6 thoughts on “Fort Hood

  1. I feel sorry for any Muslims in the military today. If this guy, who had spent his whole adult life in the military went off, a young soldier is going to get a second look from his comrades and that’s not a good thing for anybody.

    I agree with VDH’s original point, that the family comments, especially about the firearms are laughable and obviously false but it’s not much different from what you’d see in a shooting in Minneapolis. The family members will say pretty much anything to put their relative in a good light or explain their heinous crime, especially if it mitigates their own sense of guilt or complicity. In this case, the guy seemed rather estranged from his family anyway and questions have to be asked about his superiors about why they didn’t step in when the guy was showing signs of being off.

  2. Sad for the families of those lost, but also surprised it took so long. A US military base is the world’s largest gun-free zone.

    I’m serious. The MP at the gate has a sidearm. Guys on the firing range are using guns for an hour or two before they go back to the Armory.

    But the overwhelming majority of people on a military base work in the hospital, motor pool, personnel and payroll office, cafeteria, grounds crew . . . and they do NOT carry their guns on duty. Why would they need them? The only people allowed on base are trusted members of the military, civilian contractors, families, etc., all of whom are thoroughly vetted. The system works fine until it doesn’t; then it’s Columbine all over.

    .

  3. And as further evidence that I’m right about gun-free zones:

    http://www.foxnews.com/story/0,2933,572574,00.html?test=latestnews

    The shooter was brought down by a civilian police officer, a woman assigned to work at the base, who responded to the call.

    When the Army can’t even stop a killer operating on its own base but must rely on the civilian cops for help; well, that’s just about the dumbest thing I ever heard. The Marines must be laughing themselves silly.

    Not to mention the Taliban.
    .

  4. Nate – yep.

    One of the scandals in the attack on USS Cole was that the guard at the taffrail had a pistol. With one round in the pipe and another in the magazine. Two shots. To defend a destroyer at anchor in a dubiously-friendly part of the world.

    Another note: Robert Kaplan in Imperial Grunts noted that at the time the US counterinsurgency efforts in Iraq and Afghanistan were “paralyzed” by the US military’s focus-to-obsession on “Force Protection”. That may have changed overseas (it had to, for the Surge to occur as it did), but apparently it’s not an issue stateside.
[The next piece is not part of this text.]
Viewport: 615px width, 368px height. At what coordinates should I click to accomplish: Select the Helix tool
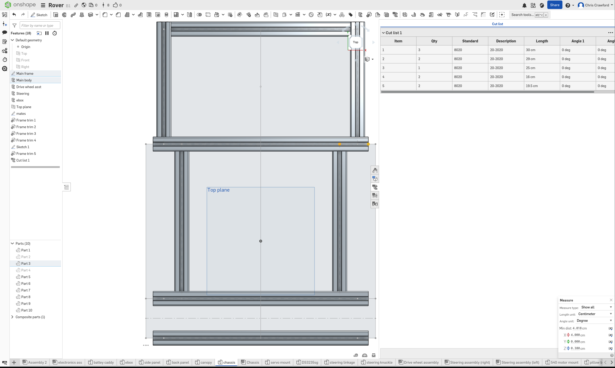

  5. Yes, but the lesson of the Cole has been learned. When I toured Norfolk naval base (by water) there was a line of white bouys around all of the ships. Our guide informed us that this was the no-go zone. If you crossed it, automatic cannon fire would turn you to smoldering ruin in seconds, no human interaction involved.
    Perhaps there may be some similar measures taken on bases.

  6. And once again, the shooter knew that his targets would be unarmed, and also knew (because of his position) exactly where they’d be most concentrated. I wonder if Camp Ripley has those little signs by the gates saying “The U.S. Army bans guns on these premises.”